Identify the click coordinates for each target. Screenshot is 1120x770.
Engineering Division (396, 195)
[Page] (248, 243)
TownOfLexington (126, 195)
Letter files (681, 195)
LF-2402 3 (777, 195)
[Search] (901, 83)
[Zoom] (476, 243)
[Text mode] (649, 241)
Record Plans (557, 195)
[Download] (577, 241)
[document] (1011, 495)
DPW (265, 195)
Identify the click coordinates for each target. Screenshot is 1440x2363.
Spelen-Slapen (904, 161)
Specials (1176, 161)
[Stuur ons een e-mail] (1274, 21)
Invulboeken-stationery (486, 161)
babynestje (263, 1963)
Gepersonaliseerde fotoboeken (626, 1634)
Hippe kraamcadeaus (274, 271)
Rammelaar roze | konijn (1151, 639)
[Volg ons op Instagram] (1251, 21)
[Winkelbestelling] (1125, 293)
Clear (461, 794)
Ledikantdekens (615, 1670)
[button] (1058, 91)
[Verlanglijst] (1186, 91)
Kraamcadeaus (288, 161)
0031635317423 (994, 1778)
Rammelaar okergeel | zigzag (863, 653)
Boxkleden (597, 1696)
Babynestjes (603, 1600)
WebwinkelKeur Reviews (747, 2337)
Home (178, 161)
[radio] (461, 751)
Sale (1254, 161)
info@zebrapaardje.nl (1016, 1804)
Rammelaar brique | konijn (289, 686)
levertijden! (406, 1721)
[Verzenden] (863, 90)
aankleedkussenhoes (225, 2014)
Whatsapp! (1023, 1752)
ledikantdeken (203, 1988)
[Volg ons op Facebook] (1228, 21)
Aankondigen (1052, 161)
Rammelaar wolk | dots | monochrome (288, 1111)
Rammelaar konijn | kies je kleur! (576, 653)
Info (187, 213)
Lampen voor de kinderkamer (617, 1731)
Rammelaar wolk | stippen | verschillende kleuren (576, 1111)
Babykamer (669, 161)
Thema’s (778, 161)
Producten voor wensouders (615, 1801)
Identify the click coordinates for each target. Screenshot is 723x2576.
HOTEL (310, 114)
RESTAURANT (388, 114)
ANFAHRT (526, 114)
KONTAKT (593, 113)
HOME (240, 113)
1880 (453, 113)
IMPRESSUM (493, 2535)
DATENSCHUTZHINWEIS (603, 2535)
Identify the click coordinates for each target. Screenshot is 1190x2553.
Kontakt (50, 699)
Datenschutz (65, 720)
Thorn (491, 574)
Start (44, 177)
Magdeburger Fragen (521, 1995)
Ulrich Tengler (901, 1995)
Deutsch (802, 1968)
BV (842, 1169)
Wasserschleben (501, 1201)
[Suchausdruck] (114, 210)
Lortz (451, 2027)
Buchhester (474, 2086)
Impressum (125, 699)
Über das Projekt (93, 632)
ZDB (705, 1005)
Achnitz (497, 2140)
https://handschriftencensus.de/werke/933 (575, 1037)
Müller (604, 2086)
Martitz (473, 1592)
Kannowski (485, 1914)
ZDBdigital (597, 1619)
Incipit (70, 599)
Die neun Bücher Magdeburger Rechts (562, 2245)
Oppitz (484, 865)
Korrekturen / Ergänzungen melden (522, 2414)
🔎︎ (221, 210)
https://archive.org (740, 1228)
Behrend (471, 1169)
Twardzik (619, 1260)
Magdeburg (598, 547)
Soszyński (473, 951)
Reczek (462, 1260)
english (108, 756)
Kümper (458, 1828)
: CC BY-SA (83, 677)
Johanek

※ ※ ※

THE REQUEST: Express each line of the material above as one string in a JSON list, leaving out any blank lines.

FULL OUTPUT:
[
  "Identify the click coordinates for each target. Screenshot is 1120x770.",
  "Engineering Division (396, 195)",
  "[Page] (248, 243)",
  "TownOfLexington (126, 195)",
  "Letter files (681, 195)",
  "LF-2402 3 (777, 195)",
  "[Search] (901, 83)",
  "[Zoom] (476, 243)",
  "[Text mode] (649, 241)",
  "Record Plans (557, 195)",
  "[Download] (577, 241)",
  "[document] (1011, 495)",
  "DPW (265, 195)",
  "Identify the click coordinates for each target. Screenshot is 1440x2363.",
  "Spelen-Slapen (904, 161)",
  "Specials (1176, 161)",
  "[Stuur ons een e-mail] (1274, 21)",
  "Invulboeken-stationery (486, 161)",
  "babynestje (263, 1963)",
  "Gepersonaliseerde fotoboeken (626, 1634)",
  "Hippe kraamcadeaus (274, 271)",
  "Rammelaar roze | konijn (1151, 639)",
  "[Volg ons op Instagram] (1251, 21)",
  "[Winkelbestelling] (1125, 293)",
  "Clear (461, 794)",
  "Ledikantdekens (615, 1670)",
  "[button] (1058, 91)",
  "[Verlanglijst] (1186, 91)",
  "Kraamcadeaus (288, 161)",
  "0031635317423 (994, 1778)",
  "Rammelaar okergeel | zigzag (863, 653)",
  "Boxkleden (597, 1696)",
  "Babynestjes (603, 1600)",
  "WebwinkelKeur Reviews (747, 2337)",
  "Home (178, 161)",
  "[radio] (461, 751)",
  "Sale (1254, 161)",
  "info@zebrapaardje.nl (1016, 1804)",
  "Rammelaar brique | konijn (289, 686)",
  "levertijden! (406, 1721)",
  "[Verzenden] (863, 90)",
  "aankleedkussenhoes (225, 2014)",
  "Whatsapp! (1023, 1752)",
  "ledikantdeken (203, 1988)",
  "[Volg ons op Facebook] (1228, 21)",
  "Aankondigen (1052, 161)",
  "Rammelaar wolk | dots | monochrome (288, 1111)",
  "Rammelaar konijn | kies je kleur! (576, 653)",
  "Info (187, 213)",
  "Lampen voor de kinderkamer (617, 1731)",
  "Rammelaar wolk | stippen | verschillende kleuren (576, 1111)",
  "Babykamer (669, 161)",
  "Thema’s (778, 161)",
  "Producten voor wensouders (615, 1801)",
  "Identify the click coordinates for each target. Screenshot is 723x2576.",
  "HOTEL (310, 114)",
  "RESTAURANT (388, 114)",
  "ANFAHRT (526, 114)",
  "KONTAKT (593, 113)",
  "HOME (240, 113)",
  "1880 (453, 113)",
  "IMPRESSUM (493, 2535)",
  "DATENSCHUTZHINWEIS (603, 2535)",
  "Identify the click coordinates for each target. Screenshot is 1190x2553.",
  "Kontakt (50, 699)",
  "Datenschutz (65, 720)",
  "Thorn (491, 574)",
  "Start (44, 177)",
  "Magdeburger Fragen (521, 1995)",
  "Ulrich Tengler (901, 1995)",
  "Deutsch (802, 1968)",
  "BV (842, 1169)",
  "Wasserschleben (501, 1201)",
  "[Suchausdruck] (114, 210)",
  "Lortz (451, 2027)",
  "Buchhester (474, 2086)",
  "Impressum (125, 699)",
  "Über das Projekt (93, 632)",
  "ZDB (705, 1005)",
  "Achnitz (497, 2140)",
  "https://handschriftencensus.de/werke/933 (575, 1037)",
  "Müller (604, 2086)",
  "Martitz (473, 1592)",
  "Kannowski (485, 1914)",
  "ZDBdigital (597, 1619)",
  "Incipit (70, 599)",
  "Die neun Bücher Magdeburger Rechts (562, 2245)",
  "Oppitz (484, 865)",
  "Korrekturen / Ergänzungen melden (522, 2414)",
  "🔎︎ (221, 210)",
  "https://archive.org (740, 1228)",
  "Behrend (471, 1169)",
  "Twardzik (619, 1260)",
  "Magdeburg (598, 547)",
  "Soszyński (473, 951)",
  "Reczek (462, 1260)",
  "english (108, 756)",
  "Kümper (458, 1828)",
  ": CC BY-SA (83, 677)",
  "Johanek"
]